WORK ORDER — All of the data should be output character for character, except the pictures.

Saved data entries:
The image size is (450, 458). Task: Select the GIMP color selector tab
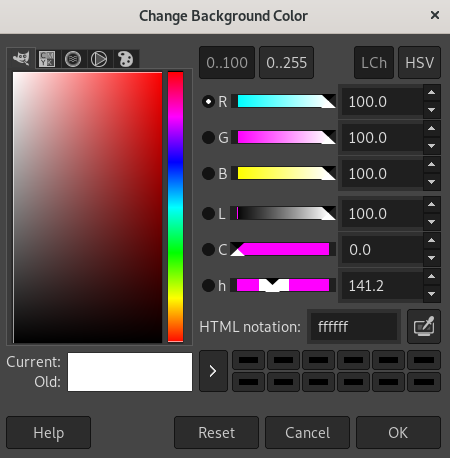[21, 59]
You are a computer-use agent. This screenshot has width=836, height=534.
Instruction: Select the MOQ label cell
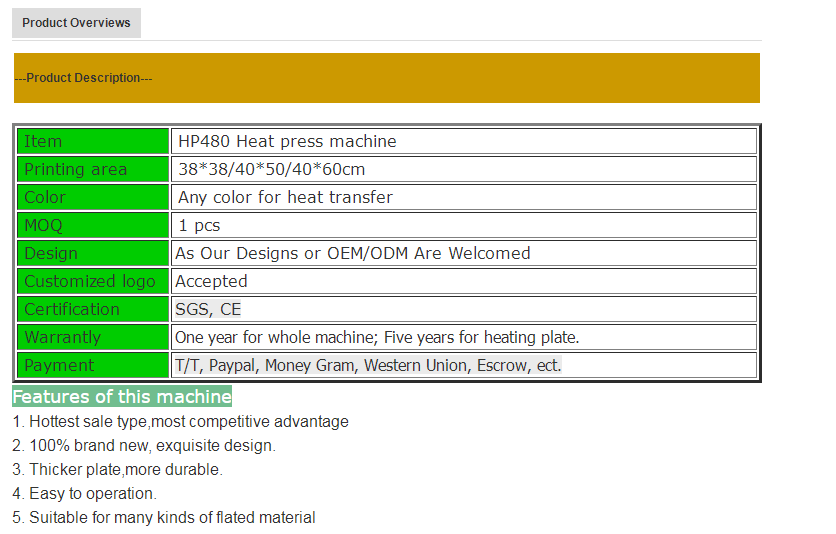93,225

ANSWER TO THIS PROBLEM —
The image size is (450, 458). Task: Select the GIMP color selector tab
[21, 59]
You are a computer-use agent. This screenshot has width=836, height=534.
Instruction: Select the MOQ label cell
93,225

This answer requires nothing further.